The difference between our laws and policies and the realities on the ground has reached crisis proportions
THE COMMISSION of inquiry into the Marikana massacre
is revealing the extent of the crisis in our policing. We have learnt that
there was widescale torture after the massacre and that weapons were planted
near the bodies of the slain miners.
When a massacre is followed by torture and the
fabrication of evidence, and when all of this appears to have happened to
defend the National Union of Mineworkers against a popular revolt against its authority
it seems fair to argue that the era of democratic policing is nearing an end.
Marikana was not the first time the police have
acted in a manner that is both unlawful and aimed at defending the ruling party
rather than the rule of law. We all remember the televised murder of Andries Tatane
in a protest in Ficksburg in 2011. But David Bruce, a former political prisoner
and now a researcher, has shown that, in fact, 11 protesters were killed by the
police last year.
The first police killing of a protestor happened
here in Durban, at the former University of Durban-Westville, in 2000 when a
student, Michael Makhabane, was killed by the riot squad. Since then the number
of protestors killed by the police has gradually escalated over the years.
Disturbingly, the police have frequently been less than honest about these
deaths. When Monica Ngcobo, a popularwaiter at Splashes restaurant at the Durban
waterfront, was killed by the police in Umlazi in 2005 they claimed she had
been shot in the stomach with a rubber bullet while throwing a stone. It later
turned out that she had been shot in the back with live ammunition.

▸ **Entries for locating words and elements**

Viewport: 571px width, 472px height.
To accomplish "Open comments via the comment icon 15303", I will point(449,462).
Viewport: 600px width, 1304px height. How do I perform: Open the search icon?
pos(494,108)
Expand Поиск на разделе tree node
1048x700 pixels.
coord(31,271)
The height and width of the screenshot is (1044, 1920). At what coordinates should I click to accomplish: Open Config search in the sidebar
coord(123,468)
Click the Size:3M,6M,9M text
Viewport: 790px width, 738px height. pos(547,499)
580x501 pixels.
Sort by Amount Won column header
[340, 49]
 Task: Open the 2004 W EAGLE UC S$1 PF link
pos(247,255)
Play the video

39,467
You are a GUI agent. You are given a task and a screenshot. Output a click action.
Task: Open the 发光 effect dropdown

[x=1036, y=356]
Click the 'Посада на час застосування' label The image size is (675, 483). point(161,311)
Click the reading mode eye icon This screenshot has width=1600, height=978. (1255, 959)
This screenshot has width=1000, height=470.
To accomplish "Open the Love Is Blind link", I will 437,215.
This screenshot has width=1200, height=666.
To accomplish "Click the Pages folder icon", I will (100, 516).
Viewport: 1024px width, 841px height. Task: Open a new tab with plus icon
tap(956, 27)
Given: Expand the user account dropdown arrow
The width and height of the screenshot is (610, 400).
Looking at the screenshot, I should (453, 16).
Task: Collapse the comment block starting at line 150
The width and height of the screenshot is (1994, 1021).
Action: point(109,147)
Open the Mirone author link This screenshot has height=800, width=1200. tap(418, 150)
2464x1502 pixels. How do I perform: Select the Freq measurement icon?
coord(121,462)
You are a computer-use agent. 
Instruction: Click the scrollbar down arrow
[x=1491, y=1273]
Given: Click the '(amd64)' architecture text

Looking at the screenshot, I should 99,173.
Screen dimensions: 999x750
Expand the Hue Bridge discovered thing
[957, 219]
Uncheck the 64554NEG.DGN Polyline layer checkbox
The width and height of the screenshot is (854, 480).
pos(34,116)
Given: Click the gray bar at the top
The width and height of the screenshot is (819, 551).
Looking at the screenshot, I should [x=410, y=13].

▸ **Exercise brief**
Write the next part of the article on police violence against protesters in South Africa, picking up after its final sentence.

▸ **Final result**
But although our policing problem can be traced
back to the murder of Makhabane in 2000 it was the militarisation of the police
in early 2012, as well as the promotion of a “shoot to kill” language by senior
officials that pushed our police over the edge.
Here in Durban the case of the Cato Manor unit
that has been accused of murdering criminal suspects and then planting guns on them
has made international headlines. The story came out after this unit pursued an
investigation into corruption in the police via links to a discredited
“businessman”. It has been suggested that people under investigation for gross
corruption took the story to the media in revenge. This fact, along with the legitimate
concern among citizens about shocking levels of violent
crime, has led to considerable public support
for the unit.
However, granting the police the right to
execute criminals is not the solution to our crime problem. For one thing
studies around the world show that police violence just leads to more violence
in return.
But normalising a right to kill on the part of
the police is also very dangerous in a country in which the politicisation of
the police, and political assassinations, are already rampant. If it becomes
acceptable for the police to execute criminals it is just a matter of time
before activists are executed too.
The Social Justice Coalition in Cape Town has
been strenuously criticised in some quarters for its elitist mode of operation
and its hostility to popular organisations.
Mob justice
But it has done an excellent job in raising the
issue of the crisis of policing in
Khayelitisha. Corruption has run rampant in the police in Khayelitsha; cases
are seldom investigated and as a result the community has lost all confidence
in the police. This has led to the community taking matters into its own hands and
there have been more than 70 mob killings as people try to deal with crime on
their own.
People’s anger and desperation are perfectly
understandable. After all, if the police won’t help them to deal with crime
what choices do they really have? But a society that has to police itself with
mob justice is a society that has failed in its most basic tasks.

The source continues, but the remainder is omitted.